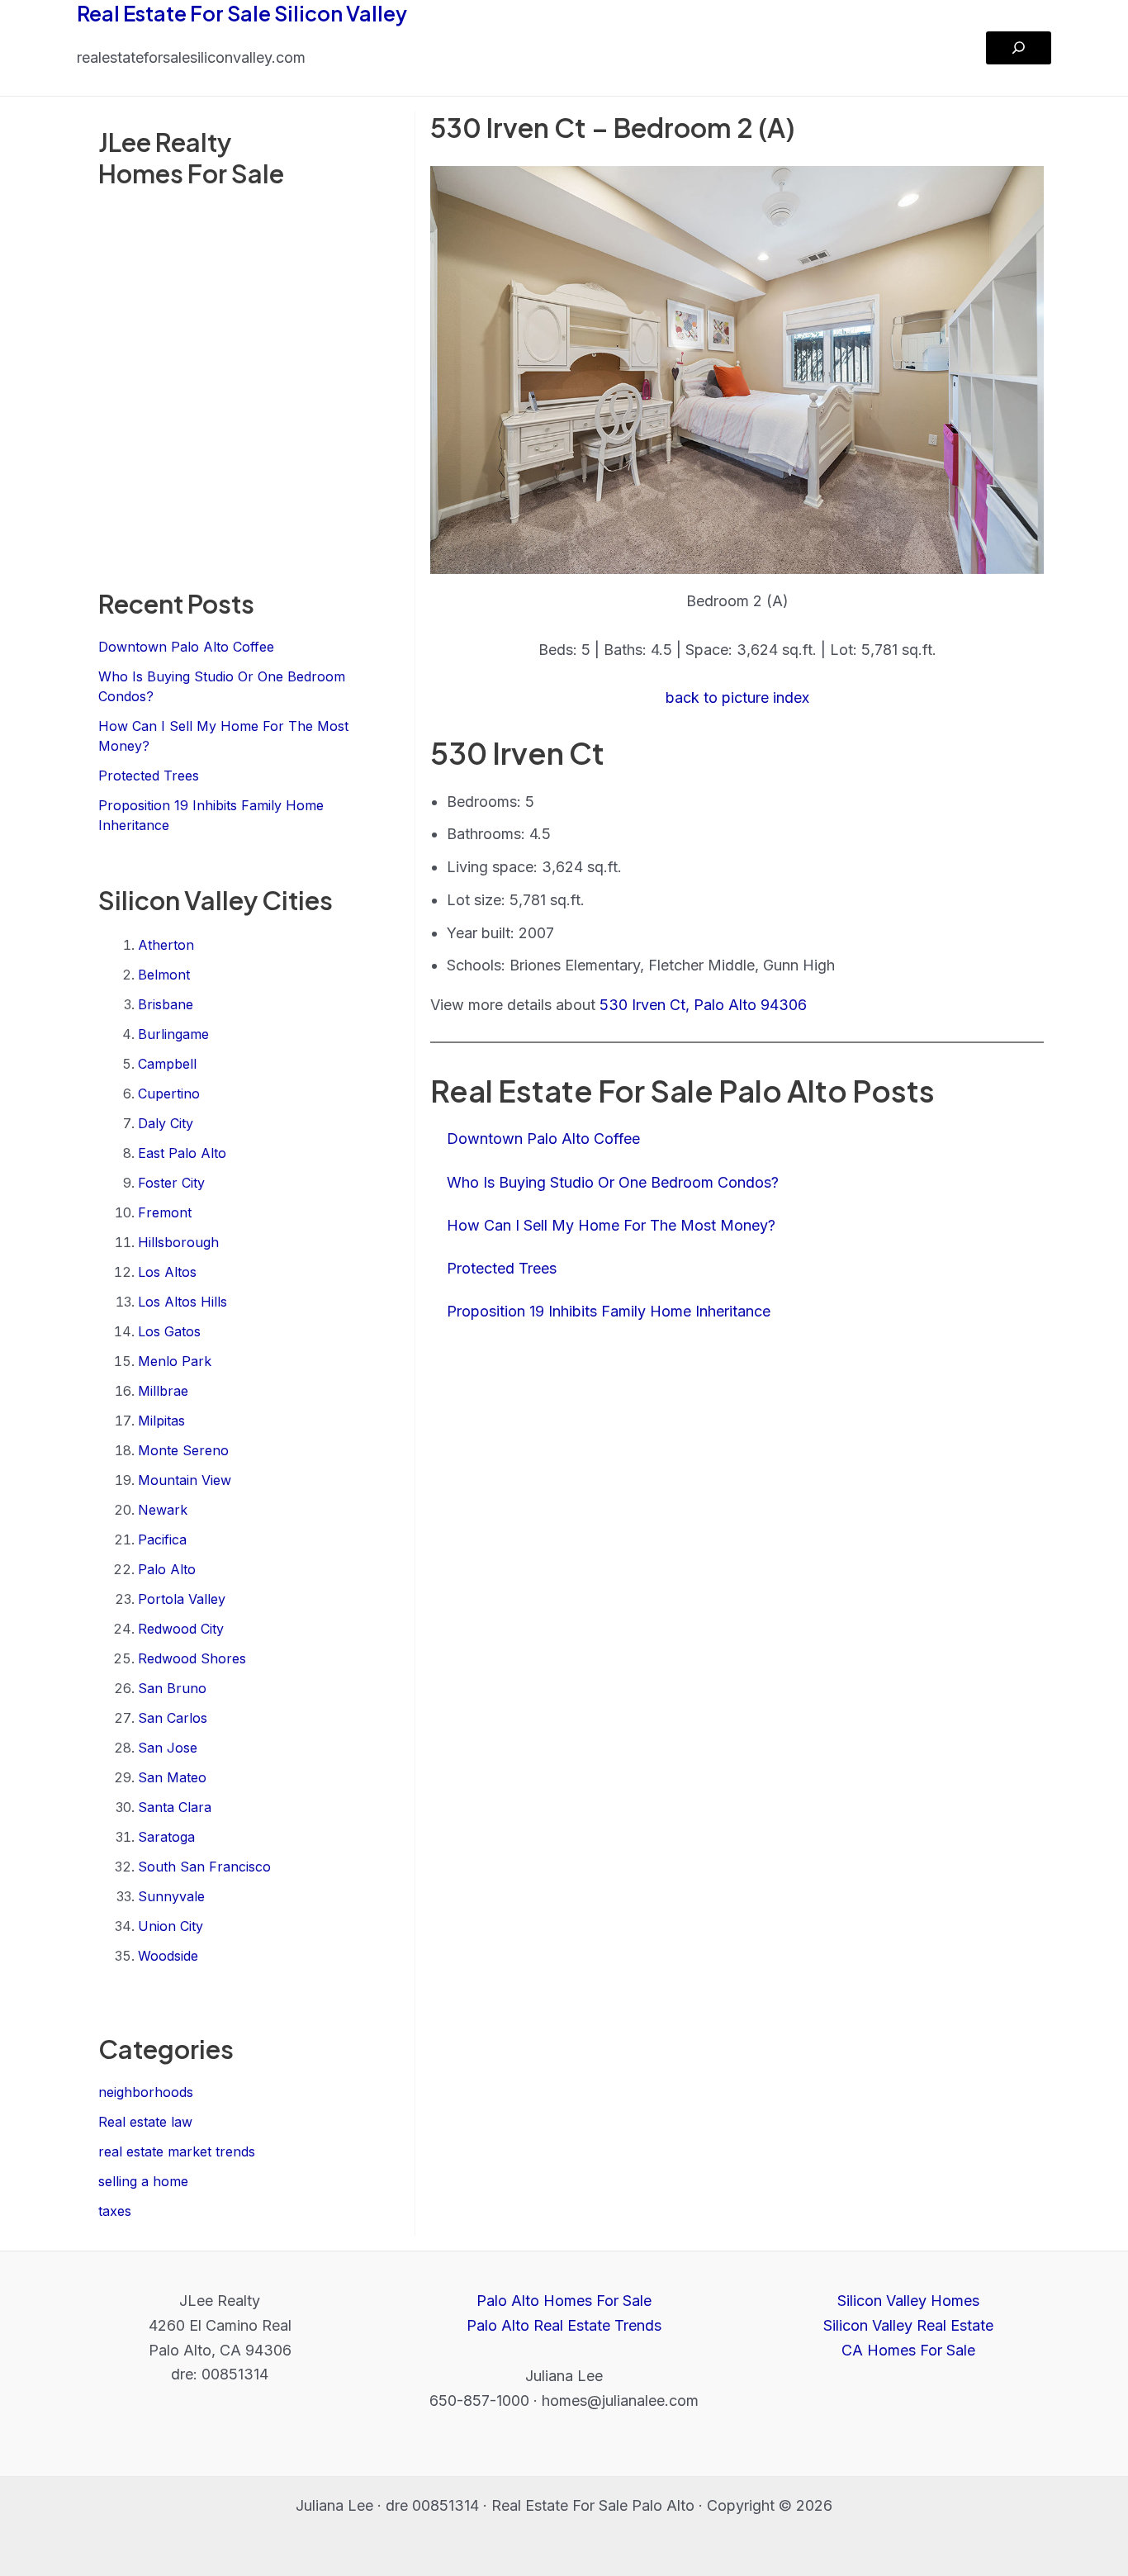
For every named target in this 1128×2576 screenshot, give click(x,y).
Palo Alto (167, 1569)
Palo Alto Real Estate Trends (564, 2325)
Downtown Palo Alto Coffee (186, 646)
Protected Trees (148, 775)
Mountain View (184, 1480)
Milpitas (161, 1420)
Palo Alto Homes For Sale (564, 2300)
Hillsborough (178, 1242)
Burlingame (173, 1034)
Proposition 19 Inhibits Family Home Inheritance (608, 1311)
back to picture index (737, 697)
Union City (170, 1926)
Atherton (166, 945)
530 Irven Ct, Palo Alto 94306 (703, 1004)
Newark (162, 1509)
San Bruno (172, 1688)
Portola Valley (181, 1599)
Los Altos (167, 1272)
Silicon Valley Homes (908, 2300)
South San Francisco (204, 1866)
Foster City (171, 1182)
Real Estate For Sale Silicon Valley (242, 13)
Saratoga (166, 1837)
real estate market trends (176, 2151)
◆ ◆ ◆
PROMPT> Please set down every record exactly as it appears, leaving out the pictures.

WORKED SOLUTION>
For every named target in this 1128×2576 screenshot, give click(x,y).
Palo Alto (167, 1569)
Palo Alto Real Estate Trends (564, 2325)
Downtown Palo Alto Coffee (186, 646)
Protected Trees (148, 775)
Mountain View (184, 1480)
Milpitas (161, 1420)
Palo Alto Homes For Sale (564, 2300)
Hillsborough (178, 1242)
Burlingame (173, 1034)
Proposition 19 Inhibits Family Home Inheritance (608, 1311)
back to picture index (737, 697)
Union City (170, 1926)
Atherton (166, 945)
530 Irven Ct, Palo Alto 94306 (703, 1004)
Newark (162, 1509)
San Bruno (172, 1688)
Portola Valley (181, 1599)
Los Altos (167, 1272)
Silicon Valley Homes (908, 2300)
South San Francisco (204, 1866)
Foster City (171, 1182)
Real Estate For Sale Silicon Valley (242, 13)
Saratoga (166, 1837)
real estate market trends (176, 2151)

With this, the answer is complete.